Was it due to craving lots of consumer goods? Many of the new jobs are not exactly for making them, and despite recruiting a lot of Chinese and the like to produce them, much of their production is automated. In the US and the UK, agriculture has declined precipitously over the last century, and more recently, manufacturing has gone down.
DG proposes that much of the growth has been in administrative sorts of jobs, and related ones like financial services, telemarketing, corporate law, human resources, and public relations. He proposes calling them "bullshit jobs", empty jobs that don't really produce much of value, something like digging a hole and then filling it up again. However, such jobs involve a lot of social intelligence, meaning that they are difficult to automate.
As DG points out, in capitalism, that is not supposed to happen. If anything, it is like the Soviet Union, which got full employment by creating lots of makework jobs, like 3 people to handle a customer's order.
This seems to me like part of Peter Turchin's long-term cycle of history: elite overproduction. After a period of relatively egalitarian growth, a society's elites start to grow much faster, and they eventually make the society top-heavy. The elites then fight each other over the top spots.
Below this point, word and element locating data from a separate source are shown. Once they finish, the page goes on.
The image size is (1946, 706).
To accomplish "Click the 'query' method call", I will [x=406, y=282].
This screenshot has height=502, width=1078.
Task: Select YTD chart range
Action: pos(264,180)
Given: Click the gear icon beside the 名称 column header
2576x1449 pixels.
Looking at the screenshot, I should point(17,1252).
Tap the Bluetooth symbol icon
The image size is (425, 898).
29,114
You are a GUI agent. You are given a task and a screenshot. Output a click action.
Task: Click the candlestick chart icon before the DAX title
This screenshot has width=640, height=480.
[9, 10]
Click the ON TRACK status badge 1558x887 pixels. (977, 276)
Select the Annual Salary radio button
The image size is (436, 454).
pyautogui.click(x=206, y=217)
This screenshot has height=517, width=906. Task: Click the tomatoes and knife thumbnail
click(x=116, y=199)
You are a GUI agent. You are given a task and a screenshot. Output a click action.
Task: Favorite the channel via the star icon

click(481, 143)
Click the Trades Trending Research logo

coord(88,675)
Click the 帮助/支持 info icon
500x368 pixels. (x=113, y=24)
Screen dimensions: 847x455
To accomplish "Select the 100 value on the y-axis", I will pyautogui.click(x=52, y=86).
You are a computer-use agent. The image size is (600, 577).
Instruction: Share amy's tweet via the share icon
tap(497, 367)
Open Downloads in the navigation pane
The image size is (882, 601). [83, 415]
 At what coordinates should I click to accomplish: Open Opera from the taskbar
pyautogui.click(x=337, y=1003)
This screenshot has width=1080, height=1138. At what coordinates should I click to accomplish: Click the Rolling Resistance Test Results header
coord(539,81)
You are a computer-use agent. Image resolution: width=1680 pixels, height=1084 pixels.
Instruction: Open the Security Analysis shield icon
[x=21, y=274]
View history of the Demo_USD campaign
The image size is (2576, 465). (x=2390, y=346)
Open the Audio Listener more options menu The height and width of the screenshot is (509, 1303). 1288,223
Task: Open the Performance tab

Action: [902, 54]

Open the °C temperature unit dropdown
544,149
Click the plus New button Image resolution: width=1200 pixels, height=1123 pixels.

Do economists have an explanation for this combination of greater productivity with increased work hours? What is it and what do you think of it?
Curiously, economists don’t tend to find much interest in such questions—really fundamental things about values, for instance, or broader political or social questions about what people’s lives are actually like. They rarely have much to say about them if left to their own devices. It’s only when some non-economist begins proposing social or political explanations for the rise of apparently meaningless administrative and managerial positions, that they jump in and say “No, no, we could have explained that perfectly well in economic terms,” and make something up.
That's the sort of thing that makes some people think that economics is not much better than Panglossian pseudoscience.
Since the beginning of the 20th century, there has been an enormous effort on the part of the people running this country to turn that around: to convince everyone that value really comes from the minds and visions of entrepreneurs, and that ordinary working people are just mindless robots who bring those visions to reality.
The ultimate in this position is Ayn Rand's
Atlas Shrugged, where the people who go on strike are mostly business leaders.
But at the same time, they’ve had to validate work on some level, so they’ve simultaneously been telling us: work is a value in itself. It creates discipline, maturity, or some such, and anyone who doesn’t work most of the time at something they don’t enjoy is a bad person, lazy, dangerous, parasitical. So work is valuable whether or not it produces anything of value.
This leads to the position that one ought to dig holes and fill them up again, because it demonstrates what a work ethic that one has, how virtuous one is. That problem will only become worse as automation continues to advance.
Actually I saw something telling written by a right-wing activist on some blog—he said, well the funny thing is, when we first started our school reform campaigns, we tried to focus on the administrators. But it didn’t take. Then we shifted to the teachers and suddenly the whole thing exploded.
Though teaching involves a lot of social intelligence, one gets the impression from anti-teacher sentiment that many people consider some social-intelligence jobs more equal than others.
What can be done?
But I don’t think we can solve the problem by mass individual defection. Or some kind of spiritual awakening. That’s what a lot of people tried in the ‘60s and the result was a savage counter-offensive which made the situation even worse.
The Occupy movement tried something similar, and suffered a similar fate.
He proposes a labor movement that
manages to finally ditch all traces of the ideology that says that work is a value in itself, but rather redefines labor as caring for other people.
But such a movement ought to concentrate on difficult-to-automate jobs, especially jobs involving a lot of social intelligence.